Our results demonstrate that the
-2469/-2318 region of the ucp gene is required for
RA responsiveness. This region contains three potential RARE consensus
half-sites in the -2357/-2330 sequence (see Fig. 7A), capable of binding RAR and RARE-binding
proteins present in BAT nuclei. The putative alignments of these motifs
include a 2-base pair spacing between two imperfect direct repeats and
a 3-base pair spacing of the only fully homologous AGGTCA sequence with
the adjacent motif. Characterization of the relative importance of the
different elements of this complex region for RA responsiveness in the ucp gene is beyond the scope of this paper. A 2-base pair
alignment of direct repeats is characteristic of several RAREs that
depend on RAR/RXR heterodimers(20, 46) , whereas
3-base spacings have been more frequently found for vitamin
D-responsive elements(46) . However, increasing evidence
indicates that there is no single rule for the alignment of direct
repeats in RAREs from mammalian RA-responsive
genes(20, 55) . The lack of response of
the(-4551)UCP-CAT to T
indicates that the RARE
present in the ucp gene is specific for RA-mediated regulation
and that it does not confer a promiscuous response mediated by related
members of the steroid/thyroid receptor superfamily, such as the
thyroid receptor. Despite the known positive action of thyroid hormones
on ucp gene expression(9, 10) , the present
results indicate also a lack of thyroid hormone-responsive elements in
the ucp gene promoter.
The induction by RA of the(-4551)UCP-CAT is evidenced when transfected in brown adipocytes as well as in the HepG2 heterologous cell system. Therefore, elements involved in the cell-specific transcription of the ucp gene do not appear to be required for RA responsiveness. The rat ucp gene contains two main regulatory regions, a distal upstream one showing enhancer properties and a proximal one containing C/EBP and cAMP-responsive elements(14, 16, 56) . Present data indicate that the RARE is located in the distal upstream region of the rat ucp gene. The fact that the responsiveness of the rat ucp gene to norepinephrine is basically dependent on cAMPresponsive elements placed between -157 and -57, in the closely proximal region of the gene(56) , further supports the independence of the adrenergic and the RA-dependent regulations of ucp gene transcription.
In summary, RA action constitutes a novel, non-adrenergic, pathway of regulation of ucp gene expression with a potential relevance for the development and regulation of the thermogenic activity of BAT. Molecular mechanisms eliciting ucp gene expression in prenatal development, essential in most mammalian species to overcome the thermal stress after birth, are not known, but they are independent of adrenergic stimulation(4) . RA, a powerful regulator of vertebrate development and cell differentiation, would be a likely candidate to regulate ucp gene transcription during ontogeny.
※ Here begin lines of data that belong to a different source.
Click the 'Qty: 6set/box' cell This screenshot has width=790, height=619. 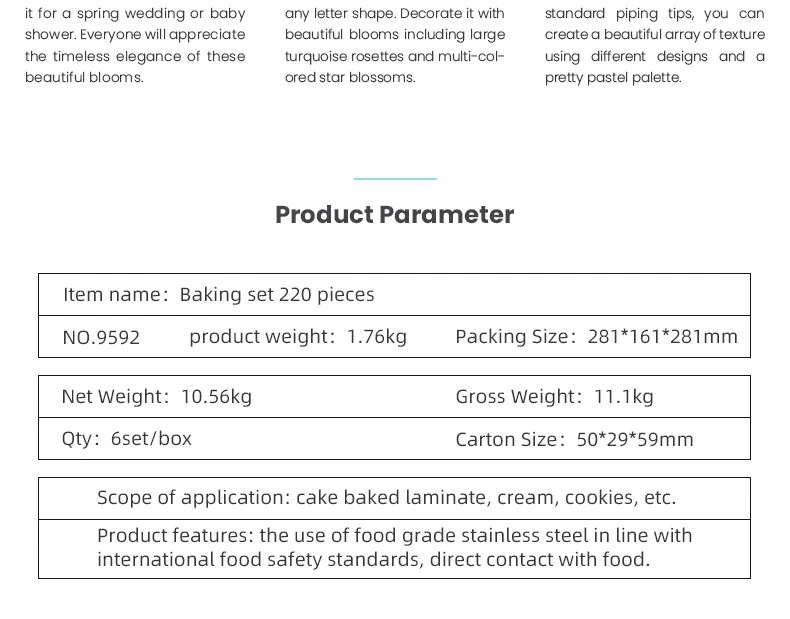coord(127,439)
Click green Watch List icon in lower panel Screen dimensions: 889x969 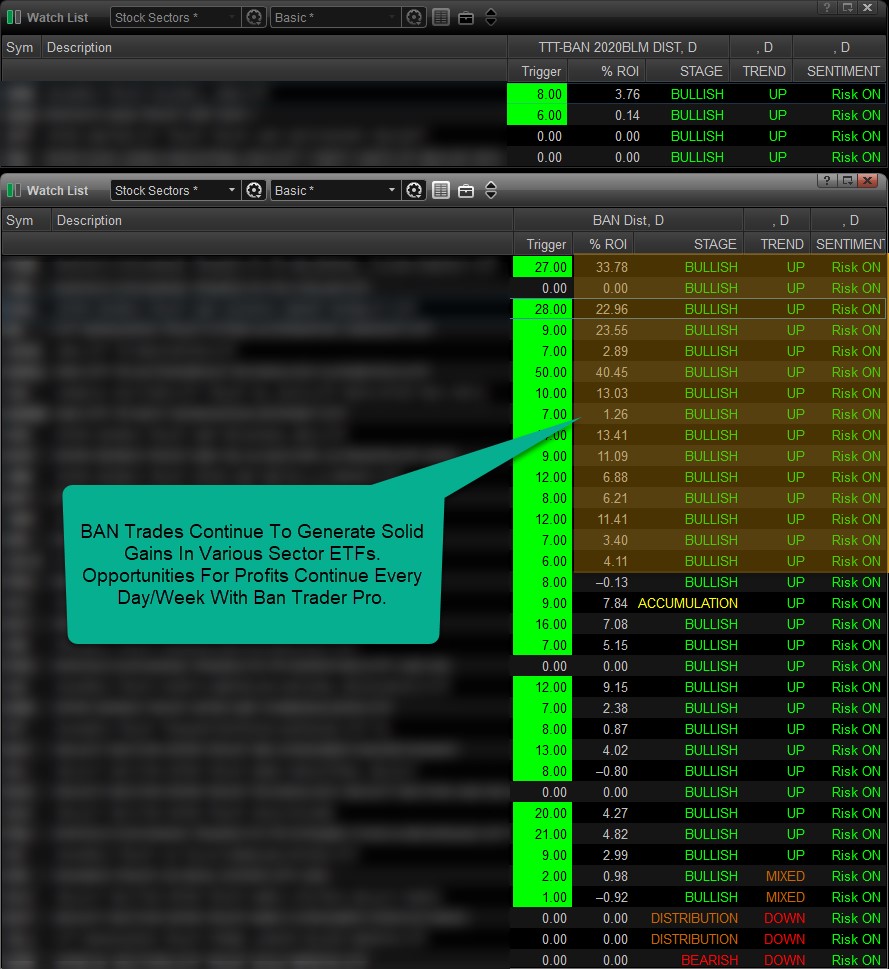tap(14, 190)
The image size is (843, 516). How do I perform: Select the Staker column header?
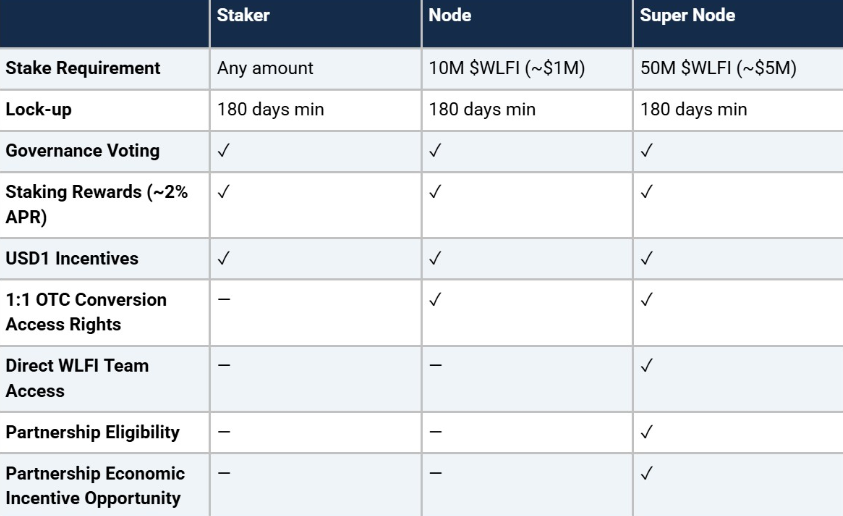point(244,16)
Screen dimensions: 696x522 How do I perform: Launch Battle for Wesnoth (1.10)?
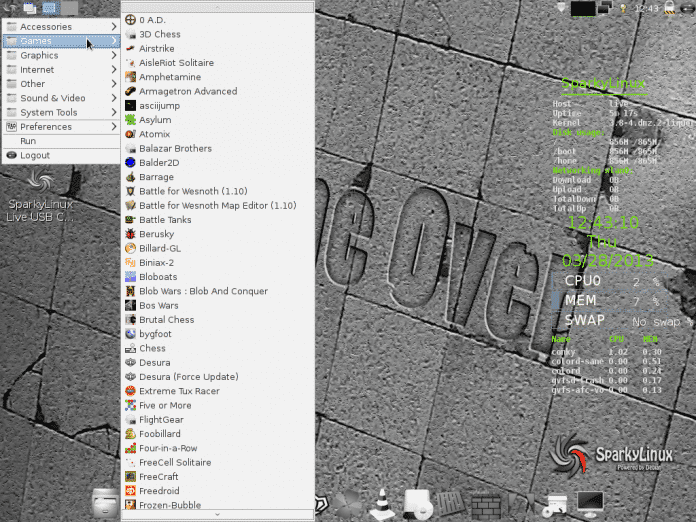click(x=192, y=191)
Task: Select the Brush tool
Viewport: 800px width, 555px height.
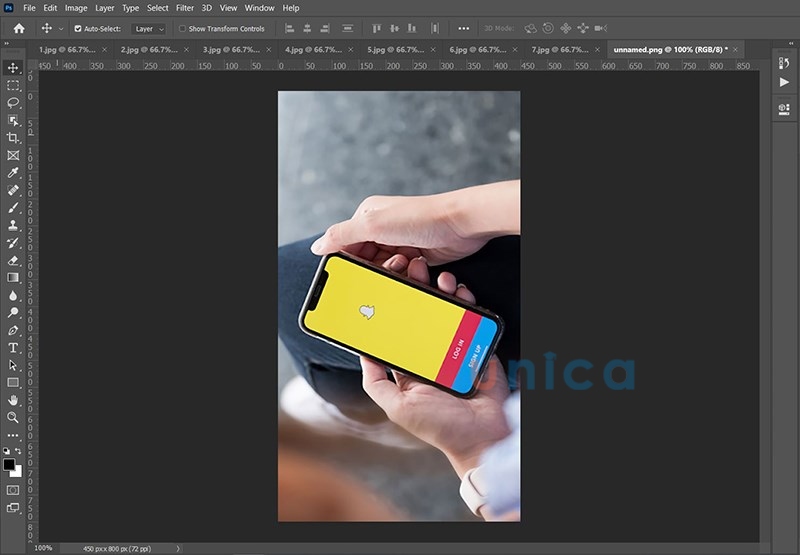Action: coord(13,207)
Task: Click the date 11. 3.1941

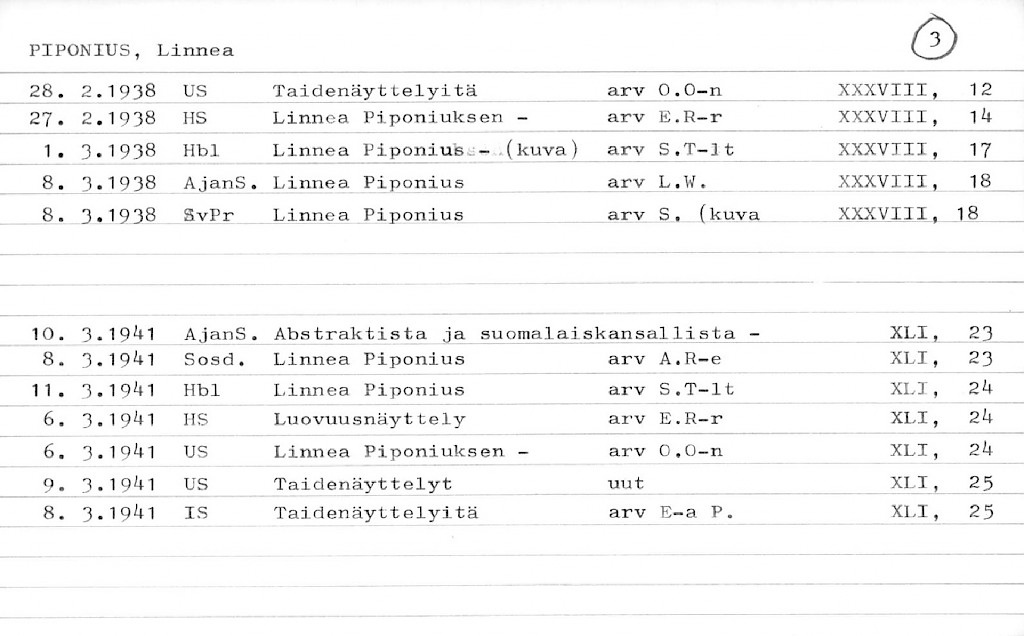Action: point(93,389)
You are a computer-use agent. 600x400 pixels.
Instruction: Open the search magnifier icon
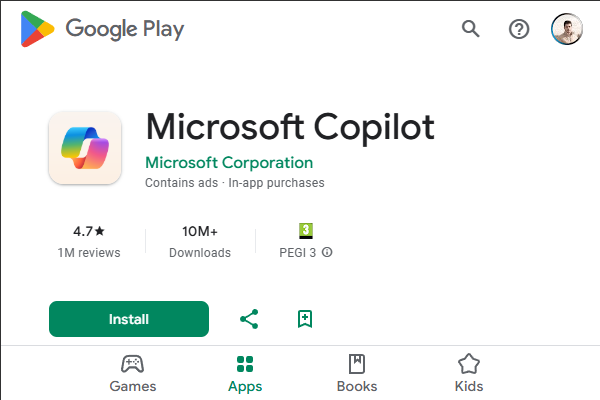coord(471,29)
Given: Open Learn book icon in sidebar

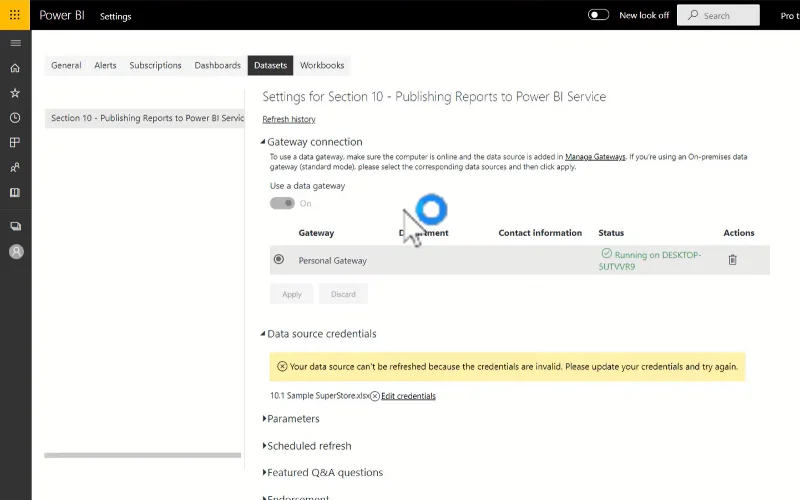Looking at the screenshot, I should pyautogui.click(x=15, y=192).
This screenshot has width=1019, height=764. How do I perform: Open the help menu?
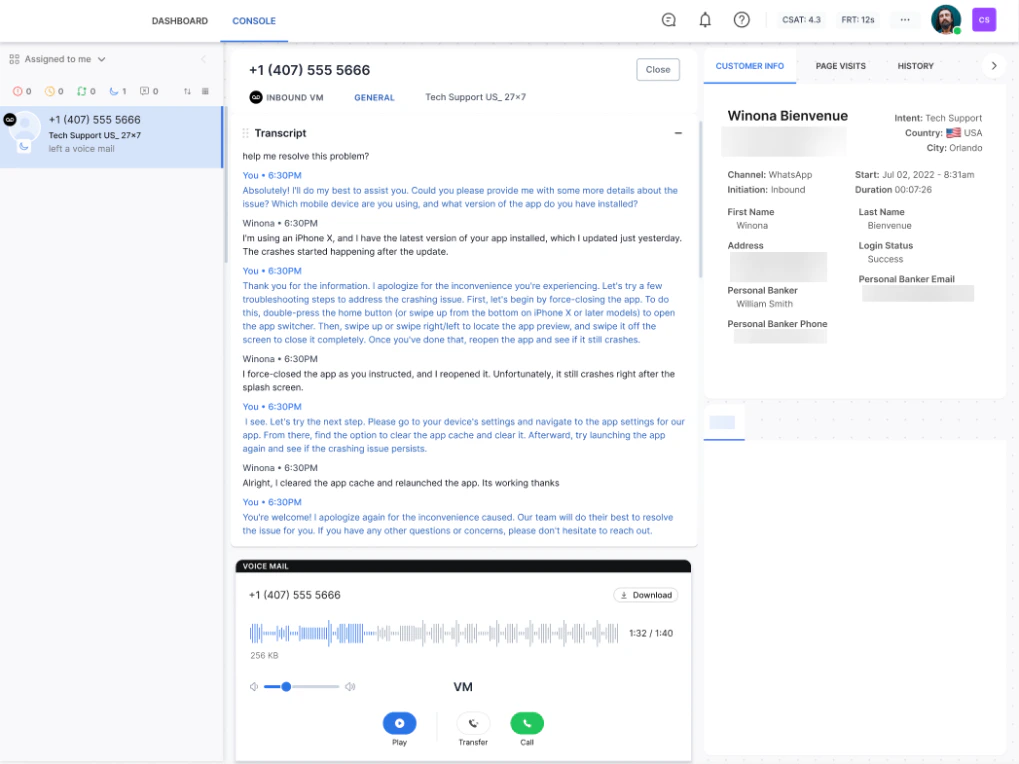741,20
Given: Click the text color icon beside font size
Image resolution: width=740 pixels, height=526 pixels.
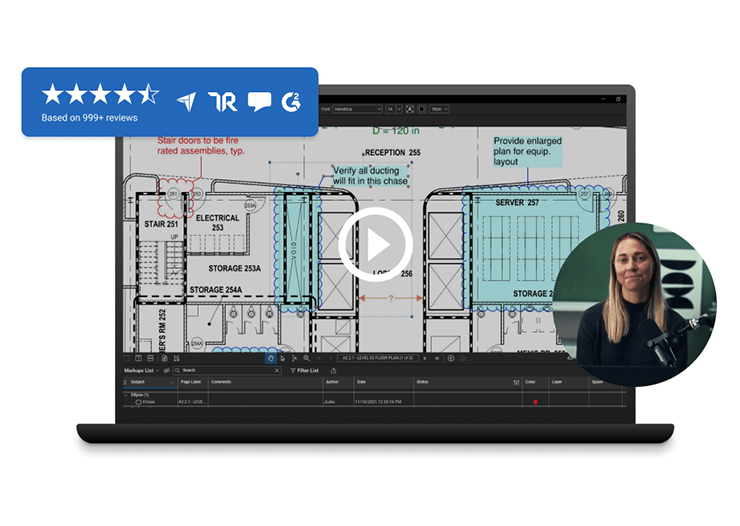Looking at the screenshot, I should point(411,108).
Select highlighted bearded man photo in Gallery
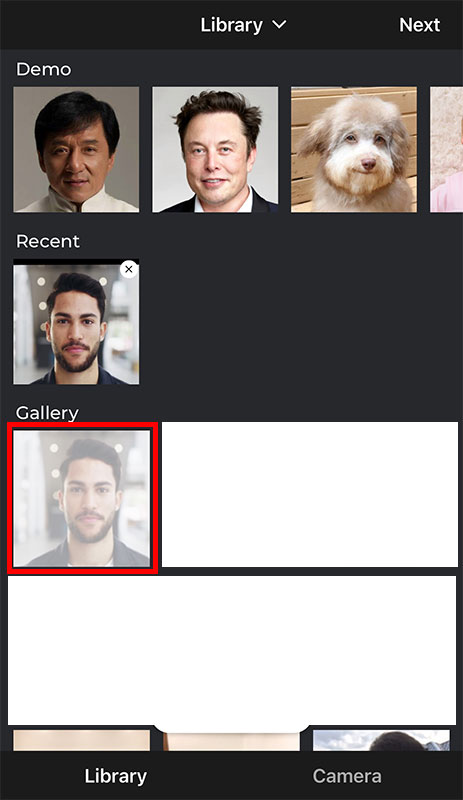 [82, 498]
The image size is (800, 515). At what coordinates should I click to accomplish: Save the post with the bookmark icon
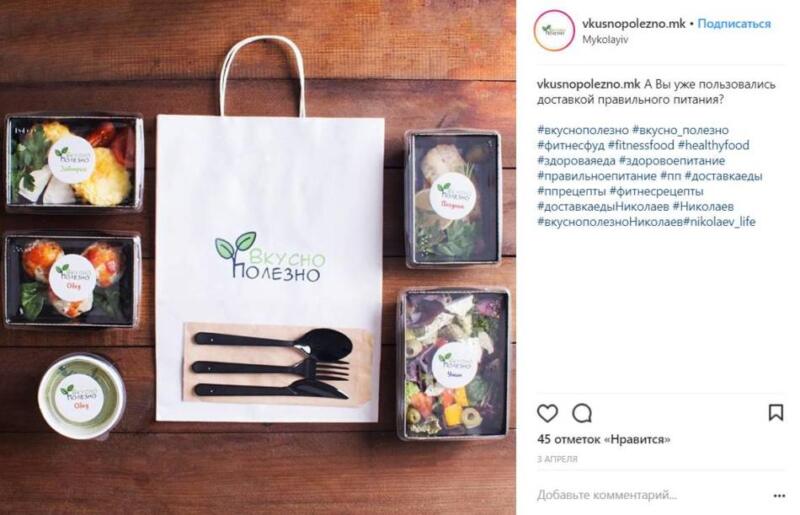[776, 412]
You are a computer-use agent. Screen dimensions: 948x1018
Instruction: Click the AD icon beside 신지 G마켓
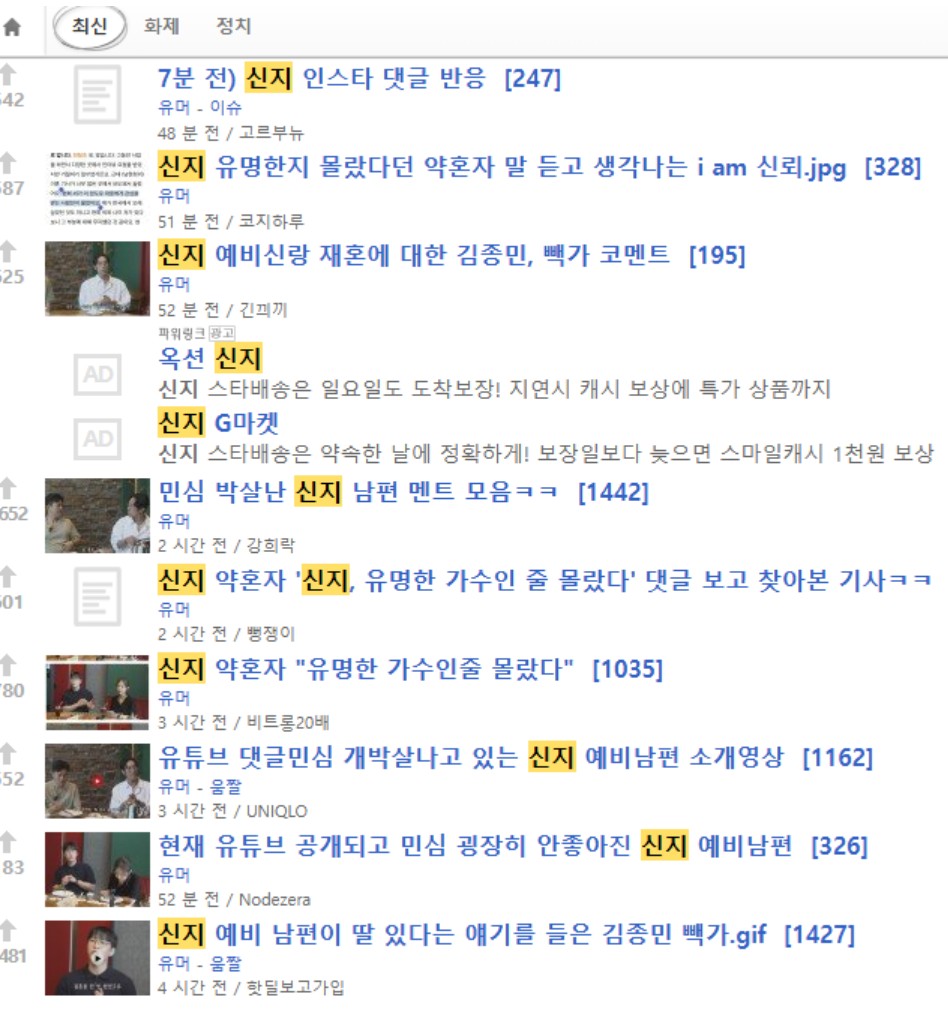tap(97, 438)
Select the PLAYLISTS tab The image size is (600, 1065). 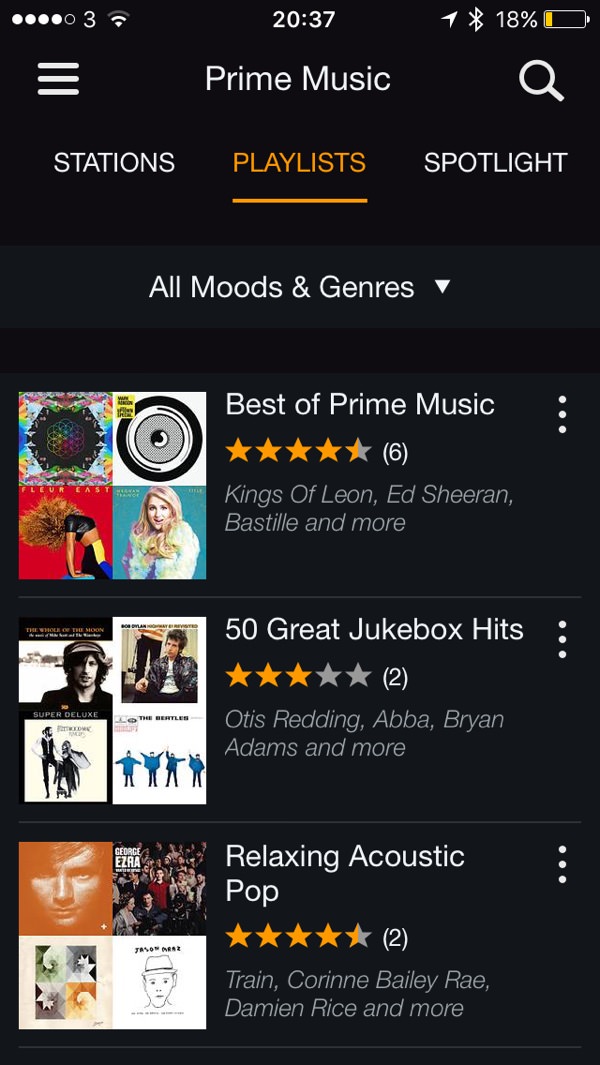point(299,161)
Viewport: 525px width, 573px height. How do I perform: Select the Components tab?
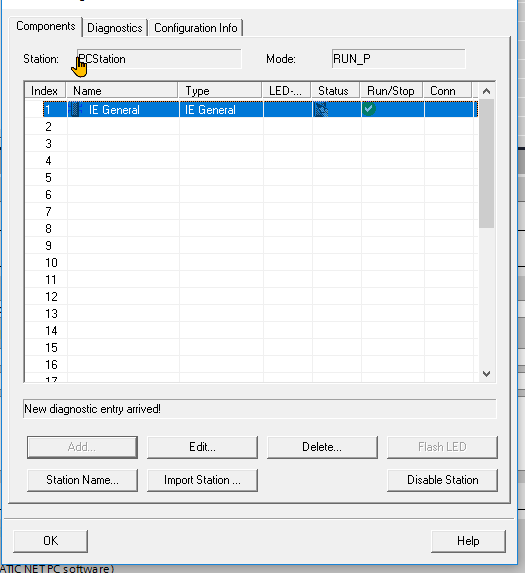coord(46,26)
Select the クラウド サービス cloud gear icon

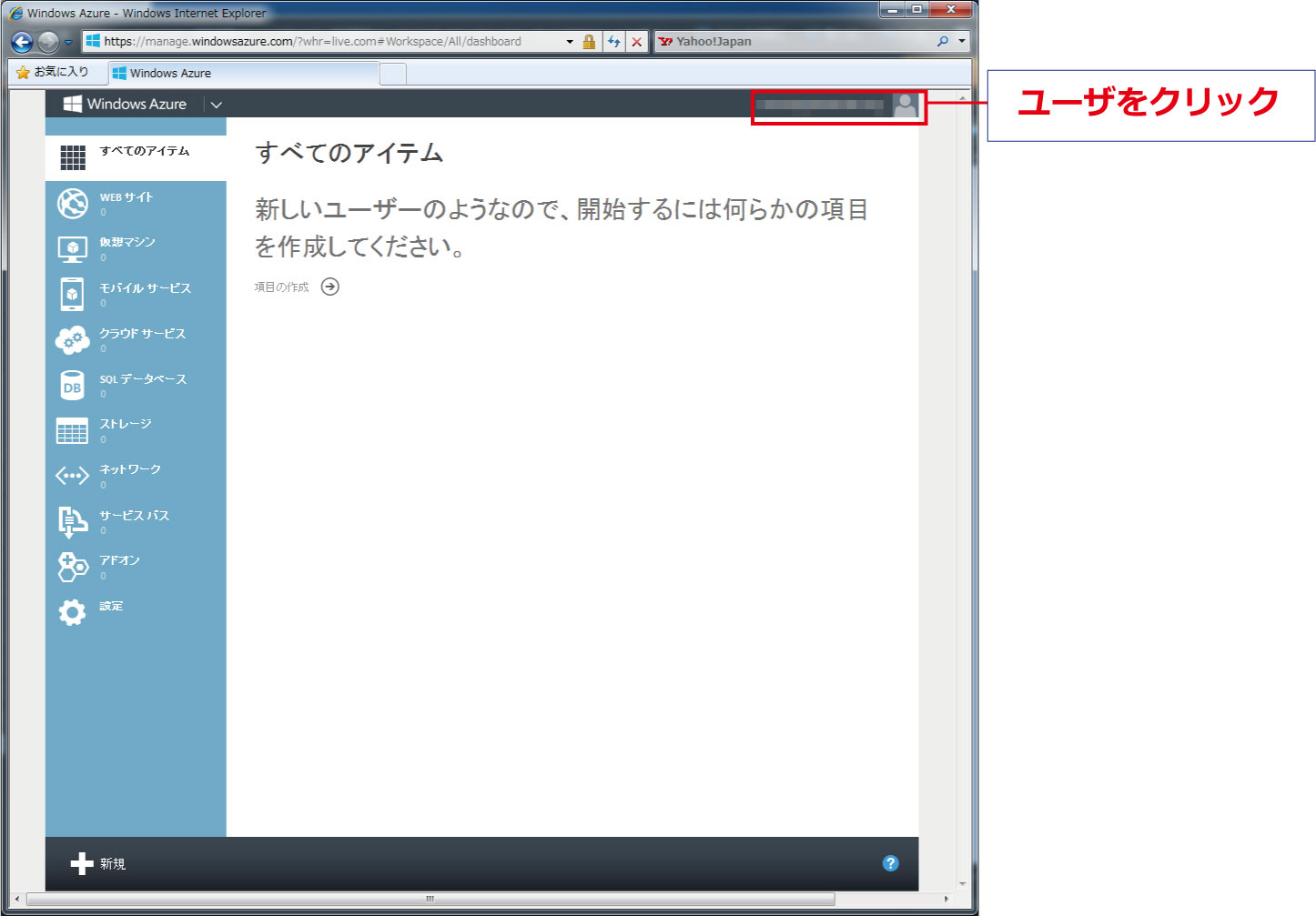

On the other hand, recent studies on transgenic mice with genetically ablated brown fat support a critical role for BAT in the regulation of energy balance and development of obesity(57) . The positive action of RA on BAT ucp gene expression, in contrast to the negative effects of RA on white adipose cell differentiation(22) , opens new perspectives for the development of molecules for the treatment of obesity and body weight disturbances.